O passo seguinte à isenção do IVA será retirar às editoras o peso financeiro que têm com o armazenamento e com o transporte dos livros que se destinam às ofertas. E, para isso, a ministra Gabriela Canavilhas diz estar disposta a fazer tudo para facilitar o trabalho dos grupos editoriais: encontrar espaço nas instituições dos vários ministérios do governo e até em instalações das autarquias para guardar os livros, garantir o transporte das obras através dos contentores de cooperação do Ministério dos Negócios Estrangeiros - no caso de doações para os países de língua oficial portuguesa - ou parcerias privadas para as ofertas em território nacional e, ainda, identificar as instituições culturais carenciadas que possam beneficiar dessas doações.
Servir de plataforma de distribuição é, segundo a ministra da Cultura, o principal papel do Estado, que irá assumir a função de direccionar e organizar o encaminhamento das sobras de livros que perderam valor comercial. E, neste capítulo, os países de língua oficial portuguesa serão alvo de maior atenção. "Graças às nossas ligações culturais espalhadas pelos países lusófonos, graças à cooperação com o Ministério dos Negócios Estrangeiros ou com o nosso Gabinete de Planeamento, Estratégia, Avaliação e Relações Internacionais, temos condições privilegiadas para encontrar os interlocutores certos nos PALOP e para fazer chegar estes livros a instituições de carácter cultural", explicou ao i Gabriela Canavilhas.
Nos países africanos de língua oficial portuguesa, o Ministério da Cultura quer ainda identificar pontos estratégicos em que será possível fazer também a articulação com as autoridades locais no sentido de garantir que os livros sejam bem cuidados, evitando roubos ou vandalismo: "Cada país terá um ponto de contacto que se encarregará de assegurar as condições de entrega dos livros", esclareceu a ministra Gabriela Canavilhas.
O pacote completo para guardar, transportar e distribuir as sobras dos livros já está a ser preparado e a ministra acredita que até ao final do ano poderá estar acessível para as editoras utilizarem: "Estamos ainda a trabalhar em cada um destes itens e à medida que eles forem sendo conquistados iremos dar conhecimento.
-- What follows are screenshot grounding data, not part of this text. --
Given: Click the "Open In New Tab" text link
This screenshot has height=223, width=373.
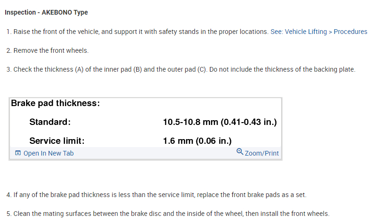Looking at the screenshot, I should pyautogui.click(x=49, y=153).
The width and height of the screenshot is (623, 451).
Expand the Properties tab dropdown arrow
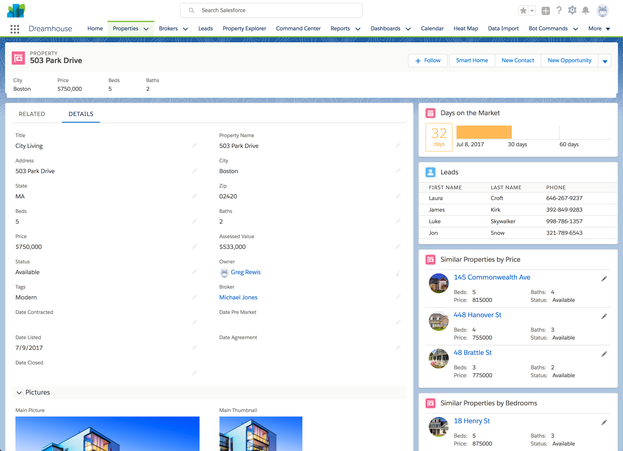(x=146, y=29)
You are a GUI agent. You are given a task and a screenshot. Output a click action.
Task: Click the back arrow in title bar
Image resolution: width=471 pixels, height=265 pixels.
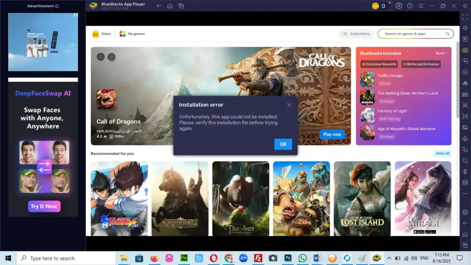159,6
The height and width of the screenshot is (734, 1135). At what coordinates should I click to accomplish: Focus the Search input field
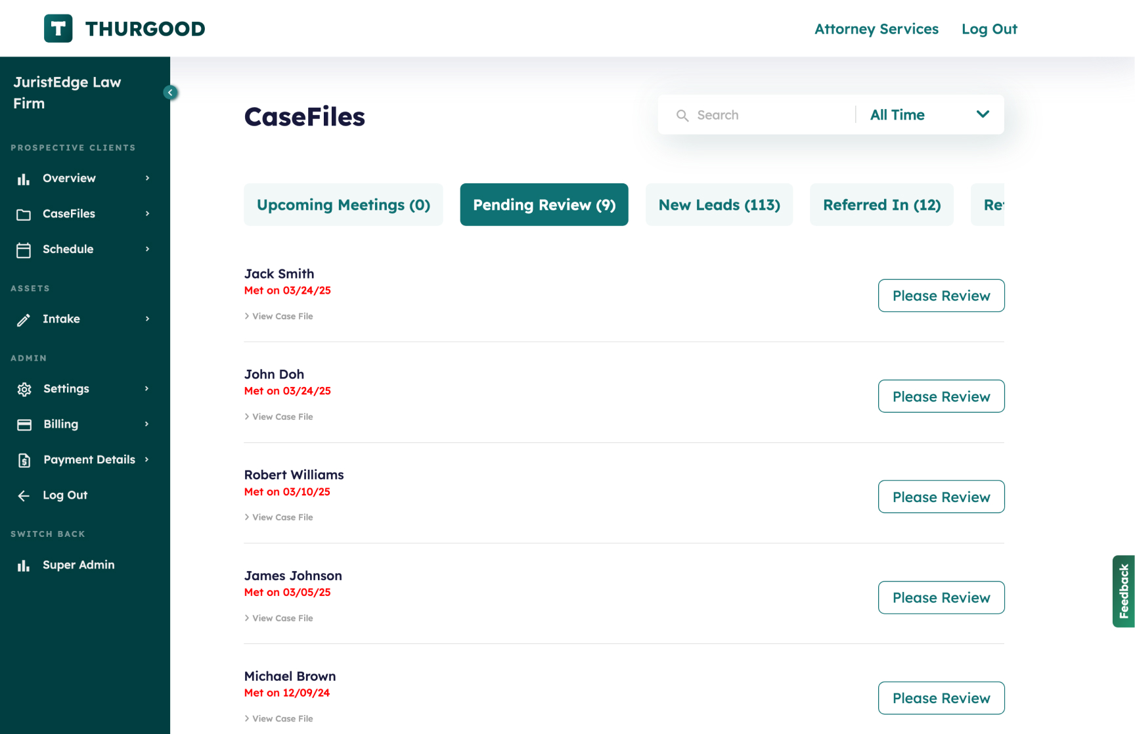(x=768, y=115)
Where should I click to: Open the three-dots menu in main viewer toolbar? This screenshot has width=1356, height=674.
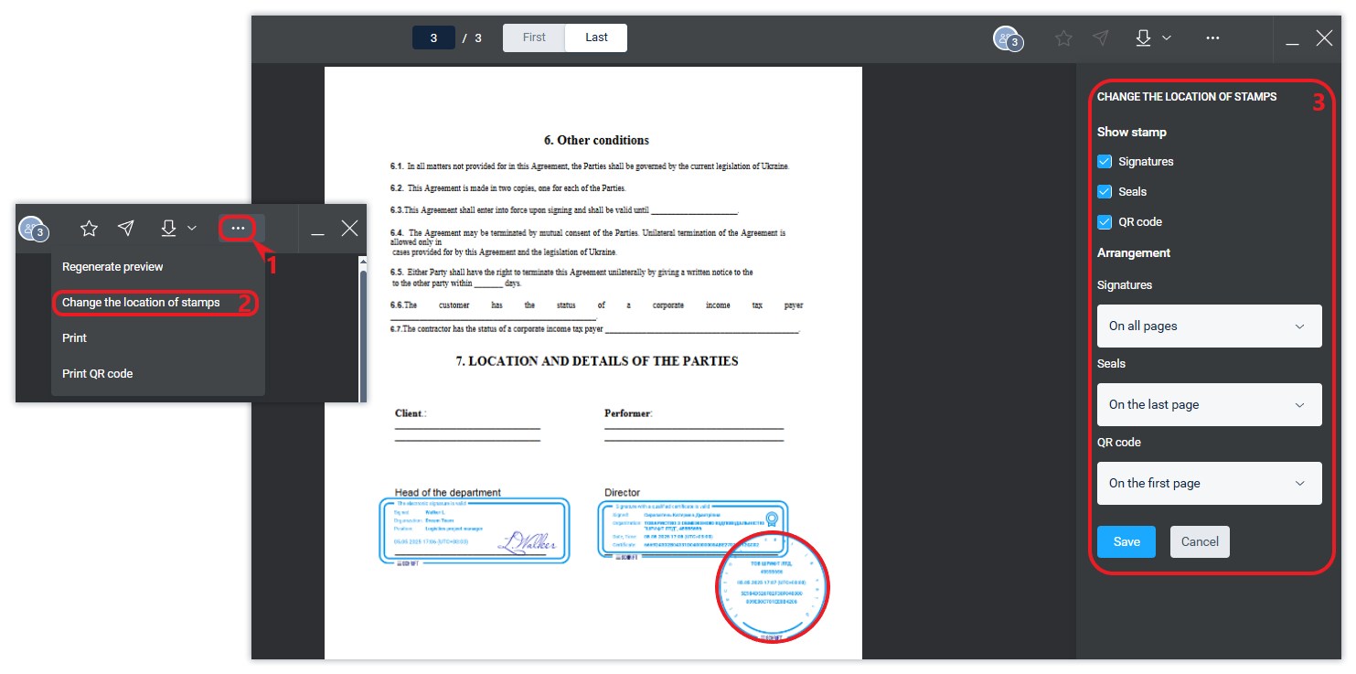[1212, 38]
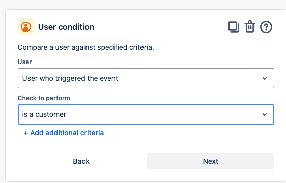Add additional criteria to the condition
This screenshot has width=286, height=183.
[x=64, y=133]

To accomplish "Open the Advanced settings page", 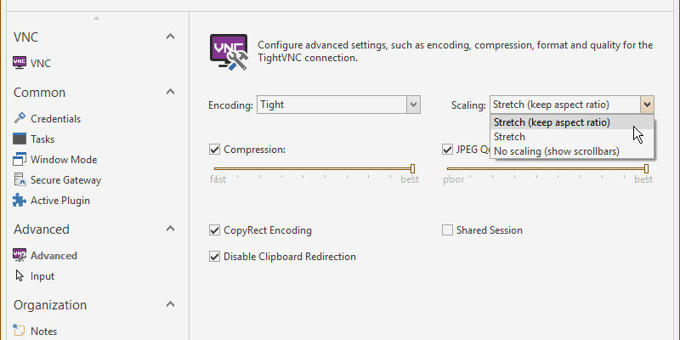I will point(54,255).
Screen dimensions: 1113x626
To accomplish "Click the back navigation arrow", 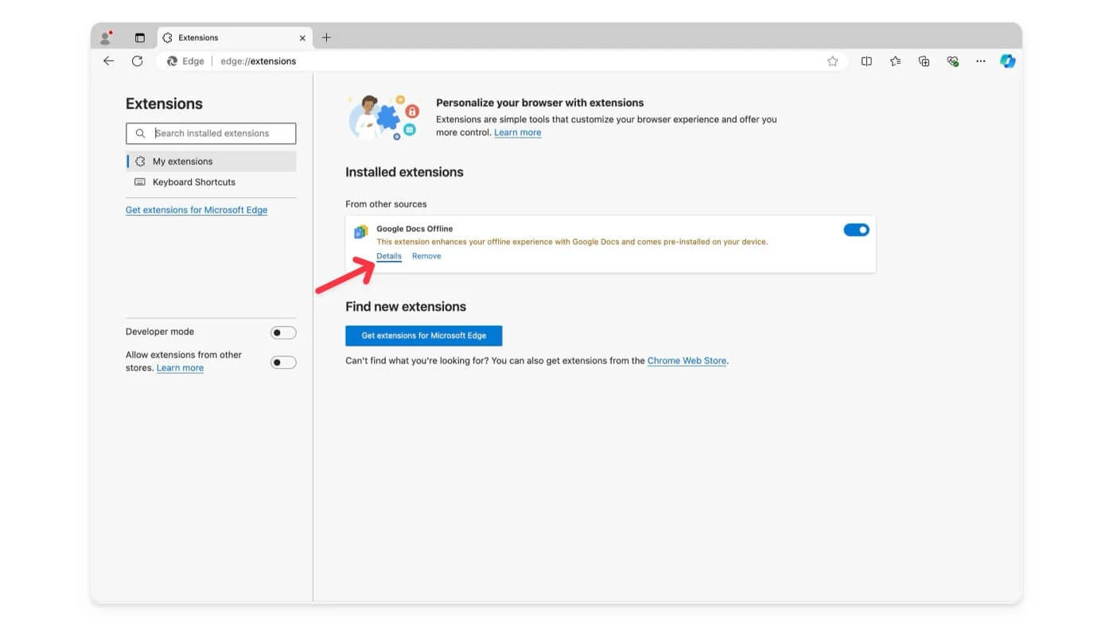I will point(109,61).
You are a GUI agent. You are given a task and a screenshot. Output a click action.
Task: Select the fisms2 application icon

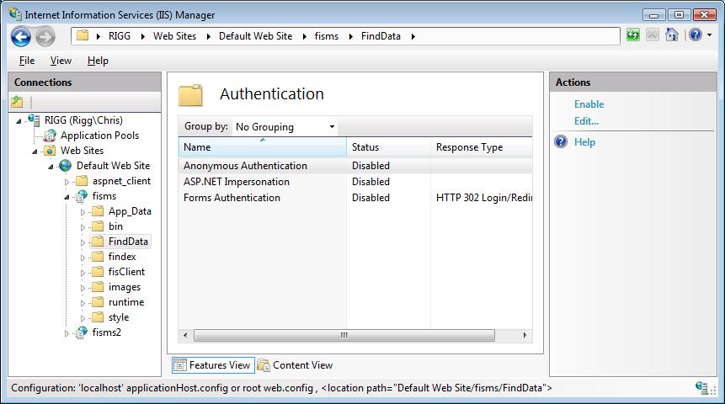point(82,332)
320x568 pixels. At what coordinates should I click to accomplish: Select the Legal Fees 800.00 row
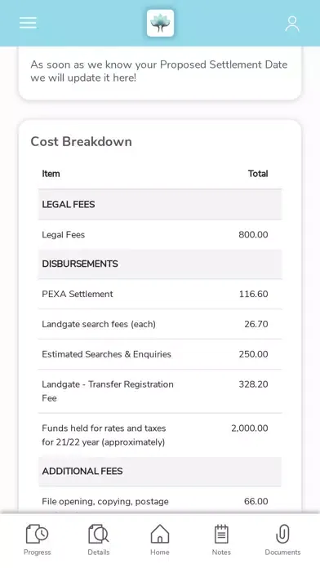point(160,235)
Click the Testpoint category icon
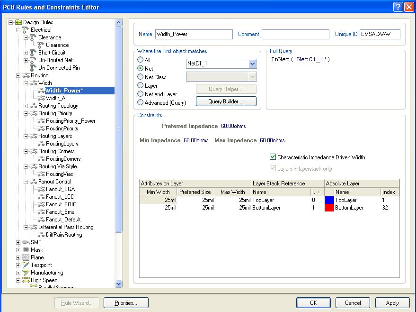The height and width of the screenshot is (312, 416). [x=26, y=265]
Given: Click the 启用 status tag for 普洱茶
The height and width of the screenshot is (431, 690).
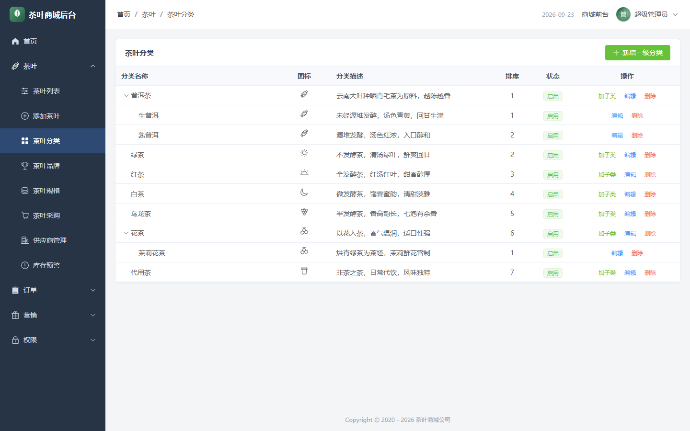Looking at the screenshot, I should (553, 96).
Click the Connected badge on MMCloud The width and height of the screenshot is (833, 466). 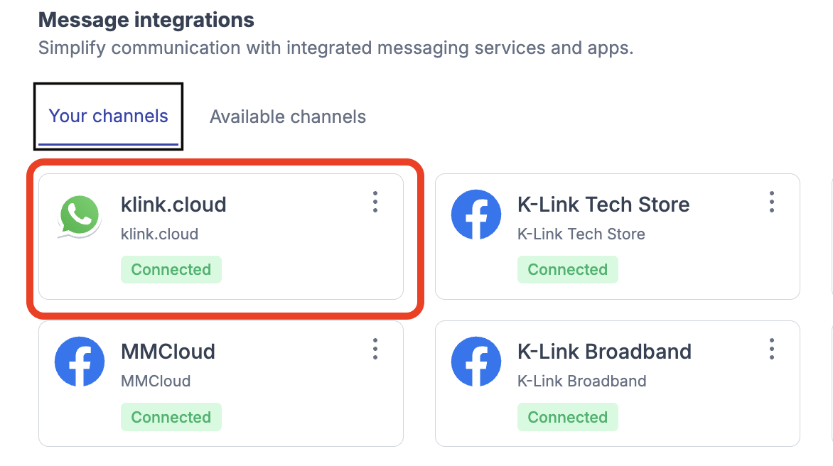171,417
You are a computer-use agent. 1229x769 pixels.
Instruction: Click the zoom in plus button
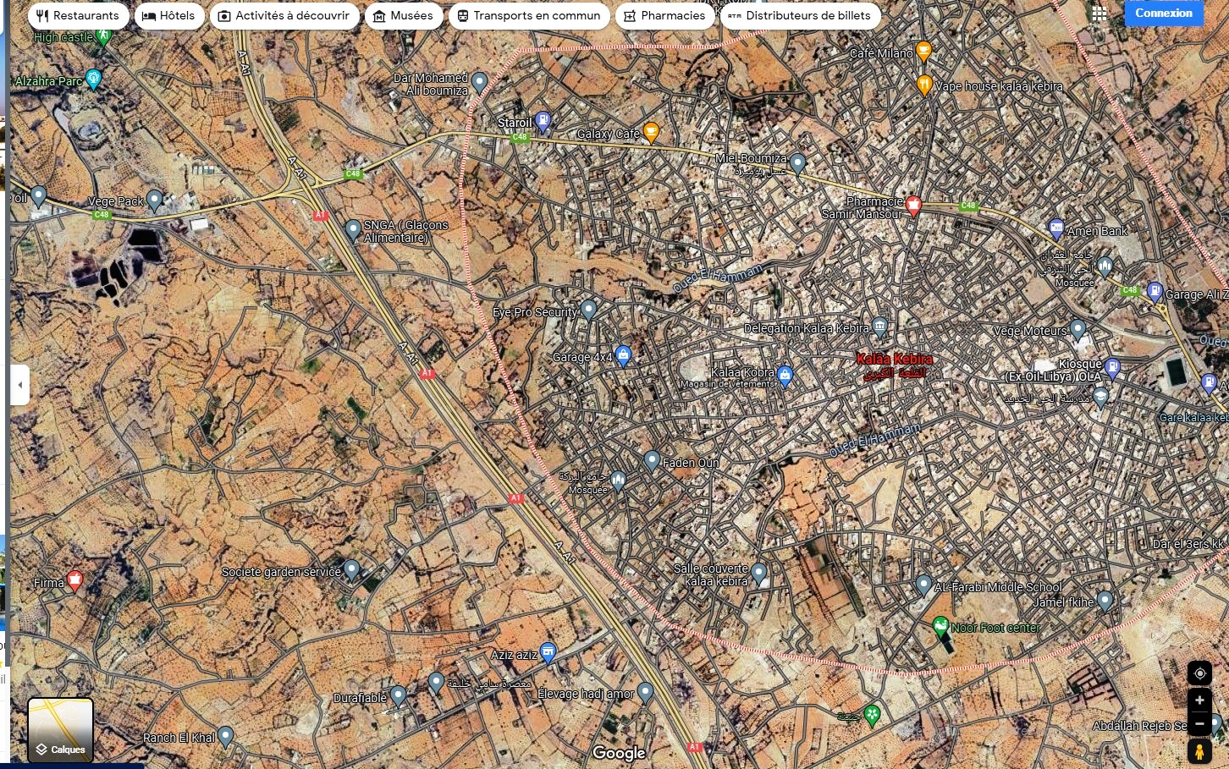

Mas não são processos muitos complicados. O mais complexo até agora foi resolver a questão de alteração do código de IVA, porque o contexto actual não é muito favorável."
Quando todo este processo estiver concluído a ministra da Cultura acredita que os argumentos usados pelas editoras para destruir os livros vão deixar de fazer sentido: "Eu percebo a lógica de negócio que as editoras são obrigadas a seguir e percebo igualmente que essa orientação é fundamental para terem viabilidade", explica a ministra, esclarecendo que "nunca esteve contra as editoras" e que o principal objectivo desta iniciativa passou por encontrar mecanismos para fazer com essas empresas não tenham mais de se preocupar com a "lógica do negócio".